Not surprisingly, the biomedical, individual- based approach to population health parallels the person-based approach to housing segregation. For example, in the past, medical and public health efforts largely focused on individual-level approaches (such as changing health behavior and promoting health education) to combat persistent racial health disparities. In recent years, however, the health sector has increasingly recognized the need to improve social, economic, and physical conditions in order to reduce health disparities.
Recent place-based community development programs that seek to transform neighborhoods through capacity building and economic development are promising Relatedly, incorporating a Health in All Policies (HiAP) approach can also be used to complement person-based fair housing remedies to achieve neighborhood and health equity. HiAP refers to a systematic approach in which health is integrated and prioritized within planning and decision making. Further, HiAP approaches involve inter-sectoral collaborations instead of reliance on individual organizations and agencies. Reforming housing policy legislation, regulation, implementation, and practice to incorporate these approaches would be an important step to promoting health equity.
An anti-discrimination agenda that addresses structural racism is another critical strategy. A recent US Supreme Court ruling (Texas v. Inclusive Communities) upheld the use of disparate impact and makes new rules to target segregation vital to tackling structural racism in housing. Seemingly race-neutral policies and practices, such as zoning laws that disproportionately affect the housing choices of blacks and other racial minorities and have the unintended consequence of perpetuating segregation, are prohibited.
The new HUD rule requires local municipalities to track, monitor, and report the results of housing patterns and racial bias that may produce indicators that could lead to evidence-based policies and monitoring. Evaluating and monitoring neighborhood social and economic conditions should be coupled with indicators of health to further assess the cumulative impact of segregation on housing and health equity.

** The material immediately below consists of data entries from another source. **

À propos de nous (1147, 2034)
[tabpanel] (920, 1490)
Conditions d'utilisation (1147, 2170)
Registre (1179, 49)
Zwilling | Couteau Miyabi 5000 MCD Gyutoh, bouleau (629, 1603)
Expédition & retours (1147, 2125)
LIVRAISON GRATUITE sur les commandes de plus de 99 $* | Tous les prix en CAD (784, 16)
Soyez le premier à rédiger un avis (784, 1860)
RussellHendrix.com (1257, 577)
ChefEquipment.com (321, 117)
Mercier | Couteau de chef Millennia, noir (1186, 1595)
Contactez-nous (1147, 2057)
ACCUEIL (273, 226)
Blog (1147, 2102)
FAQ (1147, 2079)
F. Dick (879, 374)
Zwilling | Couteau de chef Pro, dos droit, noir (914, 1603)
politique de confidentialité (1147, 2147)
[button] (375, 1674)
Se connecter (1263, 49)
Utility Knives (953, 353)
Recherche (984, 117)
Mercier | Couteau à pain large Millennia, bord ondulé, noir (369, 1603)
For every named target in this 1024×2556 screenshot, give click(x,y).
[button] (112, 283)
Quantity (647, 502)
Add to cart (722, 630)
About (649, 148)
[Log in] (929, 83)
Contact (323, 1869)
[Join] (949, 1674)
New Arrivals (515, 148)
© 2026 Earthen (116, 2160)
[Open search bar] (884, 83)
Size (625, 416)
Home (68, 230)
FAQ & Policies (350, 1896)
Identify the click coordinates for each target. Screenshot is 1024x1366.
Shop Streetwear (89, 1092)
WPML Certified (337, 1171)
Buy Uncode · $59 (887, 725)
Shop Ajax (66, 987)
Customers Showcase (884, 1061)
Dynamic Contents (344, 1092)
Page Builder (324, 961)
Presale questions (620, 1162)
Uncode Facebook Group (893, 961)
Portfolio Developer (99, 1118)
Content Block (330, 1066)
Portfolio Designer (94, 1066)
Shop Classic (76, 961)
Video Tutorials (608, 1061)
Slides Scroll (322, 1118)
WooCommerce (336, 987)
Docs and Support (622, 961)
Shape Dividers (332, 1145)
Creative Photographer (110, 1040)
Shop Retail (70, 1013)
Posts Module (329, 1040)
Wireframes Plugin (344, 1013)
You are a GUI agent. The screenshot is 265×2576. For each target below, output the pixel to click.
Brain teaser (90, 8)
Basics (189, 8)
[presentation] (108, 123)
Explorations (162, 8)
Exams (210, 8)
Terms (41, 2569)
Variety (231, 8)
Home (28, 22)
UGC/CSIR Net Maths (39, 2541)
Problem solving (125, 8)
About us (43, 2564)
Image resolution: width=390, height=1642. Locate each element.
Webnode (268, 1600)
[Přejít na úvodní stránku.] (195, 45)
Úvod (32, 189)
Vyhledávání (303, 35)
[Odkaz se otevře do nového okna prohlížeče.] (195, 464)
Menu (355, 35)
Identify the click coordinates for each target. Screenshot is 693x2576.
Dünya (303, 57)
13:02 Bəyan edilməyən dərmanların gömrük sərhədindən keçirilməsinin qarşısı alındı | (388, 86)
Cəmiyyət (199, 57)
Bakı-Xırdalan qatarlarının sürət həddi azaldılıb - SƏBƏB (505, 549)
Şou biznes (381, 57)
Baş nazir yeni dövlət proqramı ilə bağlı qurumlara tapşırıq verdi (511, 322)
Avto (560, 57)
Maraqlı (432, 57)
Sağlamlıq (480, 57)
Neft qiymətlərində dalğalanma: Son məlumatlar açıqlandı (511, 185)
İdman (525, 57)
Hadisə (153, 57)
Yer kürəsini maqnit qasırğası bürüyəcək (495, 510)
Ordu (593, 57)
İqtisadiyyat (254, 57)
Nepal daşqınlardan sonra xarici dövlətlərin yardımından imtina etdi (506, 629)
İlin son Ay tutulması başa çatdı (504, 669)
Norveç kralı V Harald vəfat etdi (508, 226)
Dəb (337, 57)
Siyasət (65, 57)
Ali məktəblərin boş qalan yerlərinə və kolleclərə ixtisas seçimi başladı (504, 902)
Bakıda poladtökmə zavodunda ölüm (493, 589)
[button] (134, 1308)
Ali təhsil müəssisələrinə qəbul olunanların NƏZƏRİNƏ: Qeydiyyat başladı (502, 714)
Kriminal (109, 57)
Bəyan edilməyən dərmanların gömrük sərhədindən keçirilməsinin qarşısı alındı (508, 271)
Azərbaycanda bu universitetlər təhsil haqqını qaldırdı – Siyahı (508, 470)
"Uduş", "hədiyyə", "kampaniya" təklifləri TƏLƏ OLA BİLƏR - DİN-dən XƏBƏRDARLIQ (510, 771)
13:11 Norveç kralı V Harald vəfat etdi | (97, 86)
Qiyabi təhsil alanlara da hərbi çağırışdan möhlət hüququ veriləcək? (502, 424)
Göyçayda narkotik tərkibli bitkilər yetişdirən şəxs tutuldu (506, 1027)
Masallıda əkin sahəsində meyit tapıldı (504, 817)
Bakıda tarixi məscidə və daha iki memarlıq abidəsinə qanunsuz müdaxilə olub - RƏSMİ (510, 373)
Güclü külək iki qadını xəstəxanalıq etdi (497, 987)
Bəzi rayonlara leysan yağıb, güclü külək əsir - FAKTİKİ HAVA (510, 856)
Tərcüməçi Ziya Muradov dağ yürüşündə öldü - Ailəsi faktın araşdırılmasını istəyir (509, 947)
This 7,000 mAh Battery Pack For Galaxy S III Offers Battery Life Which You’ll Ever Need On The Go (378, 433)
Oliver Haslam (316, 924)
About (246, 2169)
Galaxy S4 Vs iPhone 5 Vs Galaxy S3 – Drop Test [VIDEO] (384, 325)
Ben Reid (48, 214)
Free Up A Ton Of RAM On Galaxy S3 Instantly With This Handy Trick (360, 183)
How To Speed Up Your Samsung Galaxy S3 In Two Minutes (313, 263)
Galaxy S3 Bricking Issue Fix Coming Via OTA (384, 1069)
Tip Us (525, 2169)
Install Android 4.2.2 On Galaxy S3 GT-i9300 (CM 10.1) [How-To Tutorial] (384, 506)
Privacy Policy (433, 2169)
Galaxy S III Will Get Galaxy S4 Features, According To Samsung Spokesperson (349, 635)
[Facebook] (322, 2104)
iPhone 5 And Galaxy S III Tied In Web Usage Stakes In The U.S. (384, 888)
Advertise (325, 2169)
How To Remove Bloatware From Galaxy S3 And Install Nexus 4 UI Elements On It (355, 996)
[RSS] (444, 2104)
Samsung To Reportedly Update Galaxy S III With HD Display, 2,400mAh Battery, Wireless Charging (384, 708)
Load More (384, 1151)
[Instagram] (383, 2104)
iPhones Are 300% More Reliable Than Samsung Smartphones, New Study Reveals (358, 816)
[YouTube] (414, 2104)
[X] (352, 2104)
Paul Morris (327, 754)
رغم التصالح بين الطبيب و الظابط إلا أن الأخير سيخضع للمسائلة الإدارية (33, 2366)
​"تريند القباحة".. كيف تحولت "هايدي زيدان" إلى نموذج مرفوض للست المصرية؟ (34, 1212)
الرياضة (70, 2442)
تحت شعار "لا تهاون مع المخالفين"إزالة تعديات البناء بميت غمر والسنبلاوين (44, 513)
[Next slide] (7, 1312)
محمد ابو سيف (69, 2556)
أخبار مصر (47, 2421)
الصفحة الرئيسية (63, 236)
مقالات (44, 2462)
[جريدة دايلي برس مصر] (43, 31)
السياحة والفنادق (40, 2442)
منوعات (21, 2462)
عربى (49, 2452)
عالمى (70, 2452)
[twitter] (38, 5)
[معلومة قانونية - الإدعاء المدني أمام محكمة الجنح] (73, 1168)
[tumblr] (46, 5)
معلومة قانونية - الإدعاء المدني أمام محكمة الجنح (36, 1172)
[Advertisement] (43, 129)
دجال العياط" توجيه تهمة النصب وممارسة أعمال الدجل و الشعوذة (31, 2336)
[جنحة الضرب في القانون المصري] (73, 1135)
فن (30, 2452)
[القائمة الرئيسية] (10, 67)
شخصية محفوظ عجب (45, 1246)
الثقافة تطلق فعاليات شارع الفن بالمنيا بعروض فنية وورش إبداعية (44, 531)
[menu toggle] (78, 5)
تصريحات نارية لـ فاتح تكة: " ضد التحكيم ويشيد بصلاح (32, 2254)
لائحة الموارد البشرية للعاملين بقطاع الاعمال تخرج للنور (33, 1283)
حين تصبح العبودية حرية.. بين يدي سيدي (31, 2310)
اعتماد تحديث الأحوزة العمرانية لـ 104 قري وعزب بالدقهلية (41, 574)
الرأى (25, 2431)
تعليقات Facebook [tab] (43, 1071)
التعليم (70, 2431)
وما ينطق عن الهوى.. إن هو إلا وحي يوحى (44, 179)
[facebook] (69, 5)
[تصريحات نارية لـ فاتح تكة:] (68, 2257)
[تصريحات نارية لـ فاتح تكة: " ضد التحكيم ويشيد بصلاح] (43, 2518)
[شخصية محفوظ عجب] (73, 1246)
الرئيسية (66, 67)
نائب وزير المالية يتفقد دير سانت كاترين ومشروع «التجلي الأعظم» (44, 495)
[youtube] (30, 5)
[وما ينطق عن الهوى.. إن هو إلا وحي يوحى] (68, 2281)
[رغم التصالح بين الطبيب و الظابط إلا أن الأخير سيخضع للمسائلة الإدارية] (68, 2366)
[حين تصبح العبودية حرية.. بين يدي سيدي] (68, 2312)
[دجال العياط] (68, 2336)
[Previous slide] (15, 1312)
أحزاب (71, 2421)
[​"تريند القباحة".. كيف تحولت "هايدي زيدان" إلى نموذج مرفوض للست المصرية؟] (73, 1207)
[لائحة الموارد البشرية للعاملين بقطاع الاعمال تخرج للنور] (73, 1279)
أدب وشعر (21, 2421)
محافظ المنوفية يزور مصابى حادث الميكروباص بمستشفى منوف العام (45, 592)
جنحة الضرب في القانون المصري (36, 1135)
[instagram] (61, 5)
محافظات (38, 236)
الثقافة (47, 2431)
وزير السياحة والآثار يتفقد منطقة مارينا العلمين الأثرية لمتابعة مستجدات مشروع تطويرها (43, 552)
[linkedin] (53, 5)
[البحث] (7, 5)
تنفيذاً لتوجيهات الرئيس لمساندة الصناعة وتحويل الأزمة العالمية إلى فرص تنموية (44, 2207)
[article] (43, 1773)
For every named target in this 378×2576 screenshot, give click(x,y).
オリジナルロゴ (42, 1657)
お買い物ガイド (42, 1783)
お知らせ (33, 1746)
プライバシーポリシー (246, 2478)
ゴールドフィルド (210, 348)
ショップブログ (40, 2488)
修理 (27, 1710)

Addressing the underlying social and economic conditions of neighborhoods is a critical challenge and opportunity for fair housing. A healthy living environment should ensure the equitable distribution of resources, services, facilities, and institutions that give people access to information, education, employment, housing, and health care. The integration envisioned by the Fair Housing Act entails not just the desegregation of physical places, but also the desegregation of opportunities and life chances. As Dr. Martin Luther King Jr. insisted, integration does not merely involve a romantic blending of colors, but rather a real sharing of rights, responsibilities, and opportunities. 9 Policymakers, practitioners, advocates, researchers, and foundations have a stake in realizing the full potential of fair housing and broadening its scope to include neighborhood opportunity, bringing us closer to achieving health equity.